When I tell people that I run marathons they are either impressed, or, more often, react like this:
“Are you crazy? Twenty-six miles?”
Twenty-six-point-two, but yeah. It’s really not that bad,” I reply.
“Not that bad!?” they exclaim and then joke about running two miles, or the 26.2 feet to the fridge and back to get a beer during the commercials.
Yet, I maintain that really the feat is not as daunting as may seem. I will go as far as to say that nearly anyone with two functioning legs can run a marathon. Really.
This is the story of how I became a runner.
Spring 2009. Two years out of college athletics, I had put on nearly twenty-five pounds, thrown into the realities of the adult world where schedules speed up as metabolisms slow down. I could no longer roll out of bed and stumble across campus to get to the gym, or rely on rugby practice to help fend off the love handles. I had to take initiative. For two years I denied this fact and, looking in the mirror, it showed.
I had always been a rather thin guy, so much of my self-identity wrapped up in my ability to eat whatever. Thus, putting on so much weight after college was a massive blow to my ego, already fragile from the pummeling it had taken as I, the liberal arts kid, attempted to find a job during a massive recession.
Fall 2009. I came to Boston in June having decided to attend grad school as both a way to improve my employment prospects and wait out said recession. It was at school that I met Alex. At first we did not get on smoothly. We were poised to have either an antagonistic several years together in our small program, or at best, form a sort of "The Odd Couple"-meets-"Rush Hour" sort of rapport, my liberal idealism at odds with his more moderate pragmatism.
When Alex mentioned in class that he attempted to run the Boston Marathon that previous spring, I was skeptical as he looked nothing like a runner. Curiosity got the best of me and by the end of the term I asked him about running Boston.
He said a doctor once told him that his asthma would prevent him from ever running a marathon. So, in his ever-defiant manner that I would gradually grow to admire, he started to train. When it finally came to the Boston Marathon in 2009, it turned out that a pulled ligament, not the asthma, forced him into the medical tent at Mile 15.
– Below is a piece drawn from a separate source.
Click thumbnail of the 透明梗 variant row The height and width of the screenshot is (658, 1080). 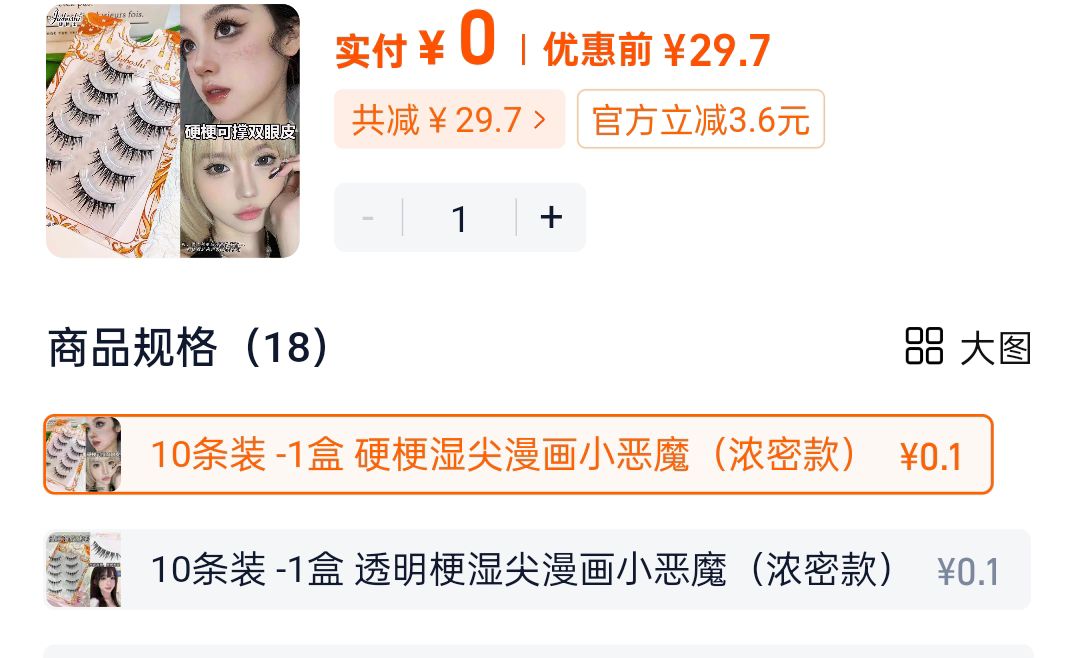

I went home that mid-December night and thought, If an asthmatic built like a wrestler can run a marathon, then I, the former athlete, have no excuse whatsoever.
Thus, I began marathon running by way of the most hallowed of American traditions: the New Year’s Resolution.
January 1, 2010. I joined a gym and each day of the workweek I ran on the treadmill, five miles each day, pushing myself to what I felt was the extreme. I still remember the first time I ran ten miles. I was ecstatic! The next time I ran into Alex I asked if I could train with him as he prepared to run Boston that year. He agreed and immediately took me under his wing.
February 2010. I joined Alex running outdoors and loved being outside. Alex and I began a running partnership that rapidly transformed into an enduring friendship. He even began to make noises about me running Boston with him. I was still hesitant.
March 2010. I found myself intimate with the geography of the city of Boston. I finally agreed to run the marathon and later in the month Alex and I rode the commuter rail out to Framingham and ran the final twenty miles of the marathon course. (Twenty miles! I had gone from struggling through five miles to running four times that in a mere three months! What is more, I had already lost ten pounds!)
April 19, 2010. Marathon Monday. But that is a tale for another day.